WHAT YOU NEED TO DO:
A - In the article below on Northern Ireland's health service, by what date did the health minister pledge that trolley waits would end?
B - Copy word for word the part of the article on Northern Ireland's health service that opens with "Speaking amid an" and closes with "quantified his objectives.".

(SUPPLIED PASSAGE Opens)

Northern health minister Paul Goggins promises a wait-free service which will be the envy of the world. Dan Keenan, Northern News Editor, reports.
Trolley waits will be abolished within two years under plans which amount to a "seismic shift" in the delivery of hospital services, the North's new health minister has promised.
Paul Goggins is pointing to a future with more nurse-led healthcare provision, better services in the community and more efficient use of hospital resources only for those who really need them.
If successful, the transformation from an inefficient and debt-ridden health system could act as a model for the Republic.
In a speech to healthcare professionals in Belfast, Goggins envisaged a health service for Northern Ireland which remained free at the point of delivery for patients which would be "the envy of the world".
Trolley waits, he pledged, would end by March 2008 with patients either being treated and discharged or admitted to a ward - and all within four hours.
Contrasting current provision with his description of the cash-strapped and low morale health service of just a few years ago, Goggins said: "Four years ago people needing a hip replacement could be waiting for as long as seven years; and people who needed cardiac surgery or a cataract operation could be waiting five years.
"Over 60,000 were waiting for an inpatient or day case procedure and 15,000 of those were waiting over 12 months, almost 10,000 over 18 months - and financially trusts were collectively overspending to the tune of £20 million [ €29 million] per year."
Waiting lists are still long at 180,000 or one in nine of Northern Ireland's population.
But nowadays the minister claims virtually no one waits longer than 12 months and that the books have been balanced. However, he believes the ship is only slowly being turned and thorough reform of healthcare structures as well as the detail of their delivery must continue apace.
Speaking amid an overhaul of management structures - the current direct rule administration is waging war on bureaucracy, duplication and the ballooning number of official bodies and quangos - the minister has clearly quantified his objectives.
"We need to see people treated in their local community as far as is medically possible," he said.

(SUPPLIED PASSAGE Closes)
(MATERIAL SHOWN Opens)

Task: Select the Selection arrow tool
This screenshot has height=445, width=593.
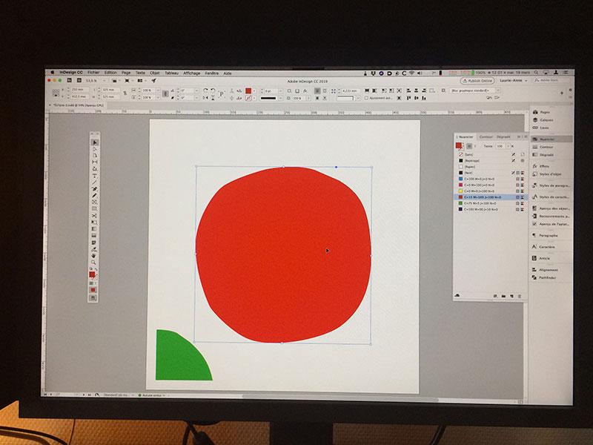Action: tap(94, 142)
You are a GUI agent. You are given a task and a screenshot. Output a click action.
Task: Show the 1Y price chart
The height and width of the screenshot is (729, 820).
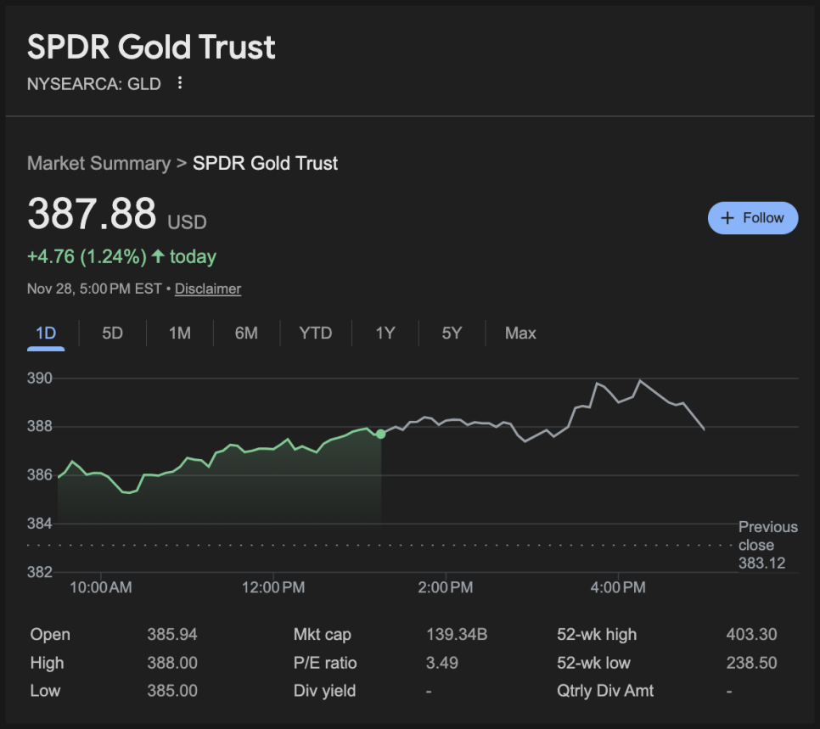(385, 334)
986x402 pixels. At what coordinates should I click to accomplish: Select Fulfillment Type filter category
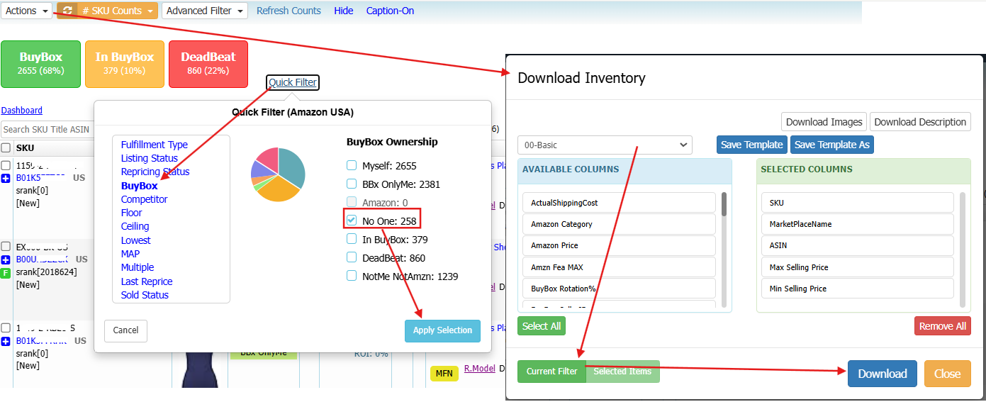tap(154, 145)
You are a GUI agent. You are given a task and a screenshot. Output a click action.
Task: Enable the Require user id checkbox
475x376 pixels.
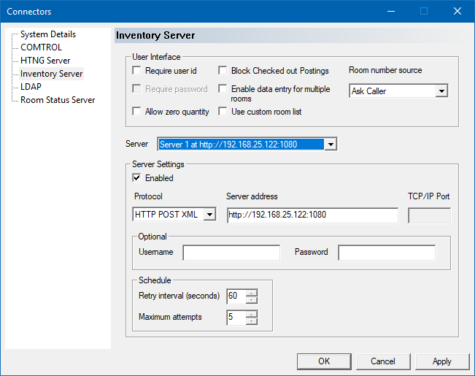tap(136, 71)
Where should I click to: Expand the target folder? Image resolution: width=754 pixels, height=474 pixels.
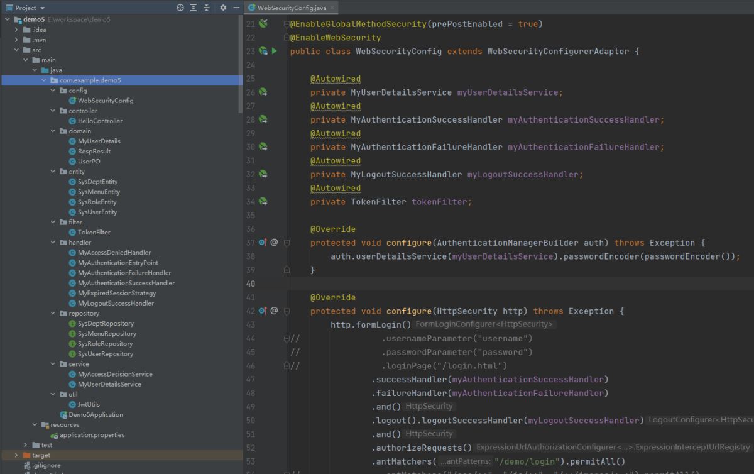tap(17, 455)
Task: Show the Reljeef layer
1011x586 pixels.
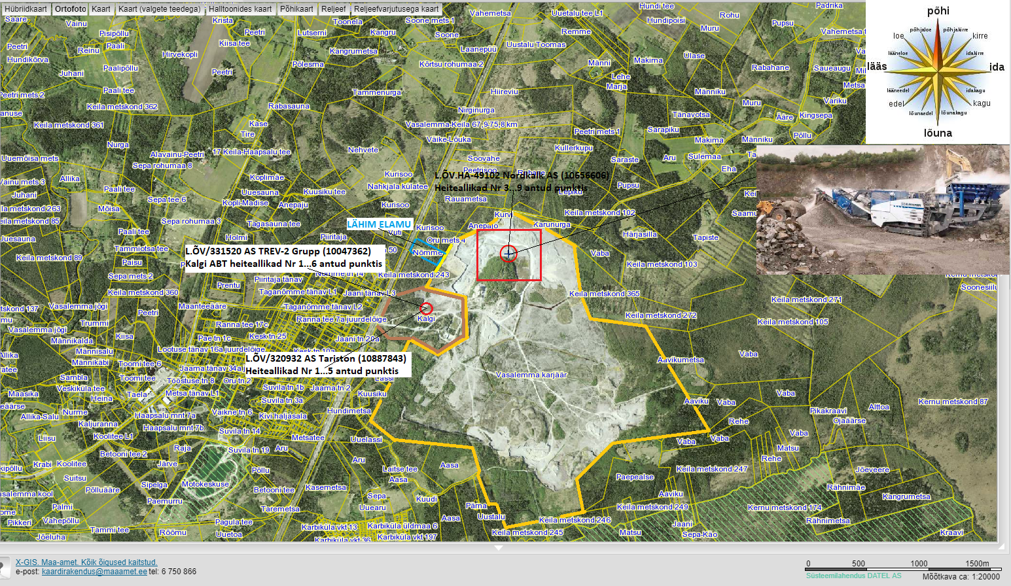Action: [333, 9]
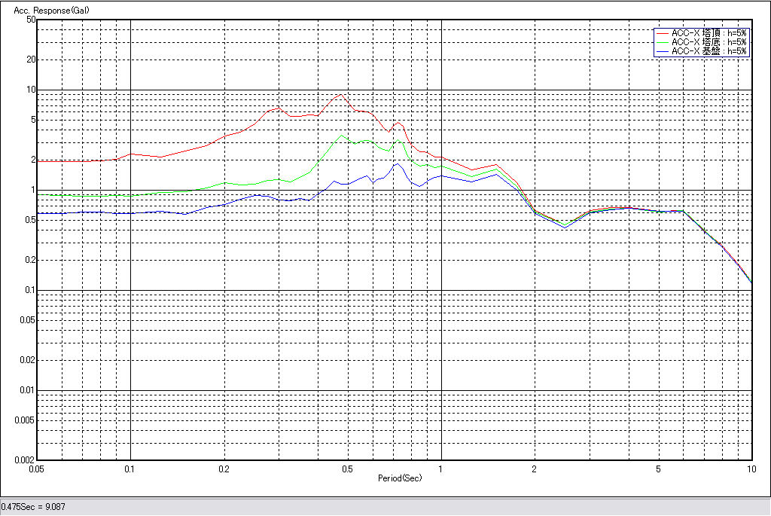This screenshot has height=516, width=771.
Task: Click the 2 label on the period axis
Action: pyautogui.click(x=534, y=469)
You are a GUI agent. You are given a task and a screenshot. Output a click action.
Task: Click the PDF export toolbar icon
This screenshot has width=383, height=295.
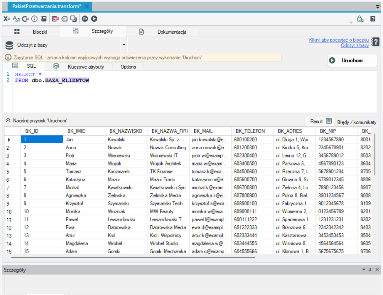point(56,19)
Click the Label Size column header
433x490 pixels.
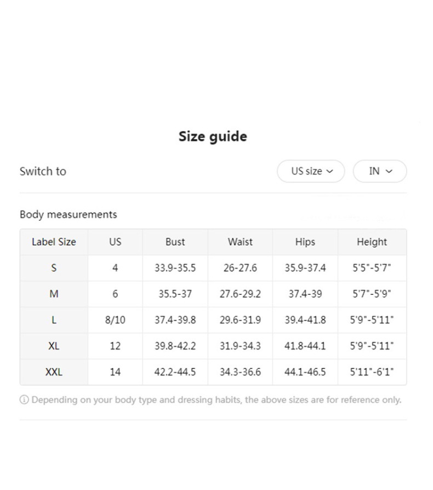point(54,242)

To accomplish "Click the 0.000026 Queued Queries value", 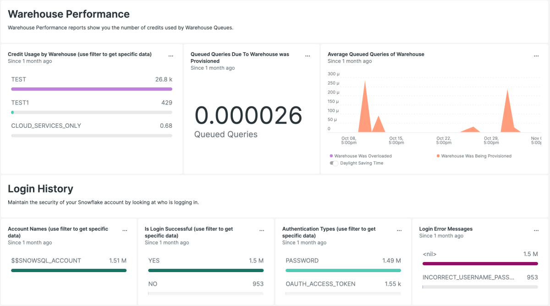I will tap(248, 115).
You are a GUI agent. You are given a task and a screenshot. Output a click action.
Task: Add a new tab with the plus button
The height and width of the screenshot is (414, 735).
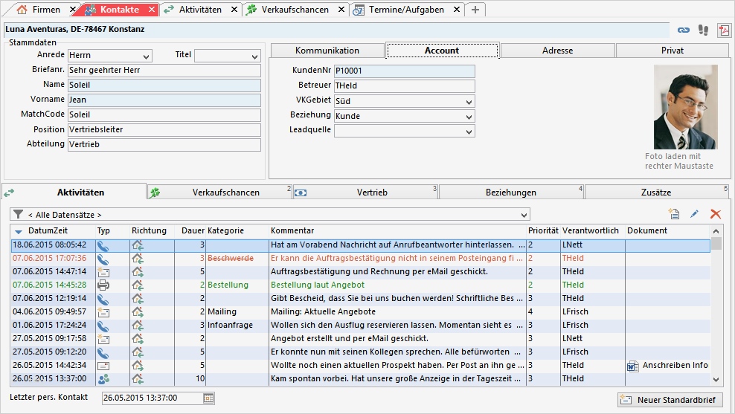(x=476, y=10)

(MATERIAL SHOWN Closes)

WRITTEN ANSWERS:
A - By March 2008.

B -
Speaking amid an overhaul of management structures - the current direct rule administration is waging war on bureaucracy, duplication and the ballooning number of official bodies and quangos - the minister has clearly quantified his objectives.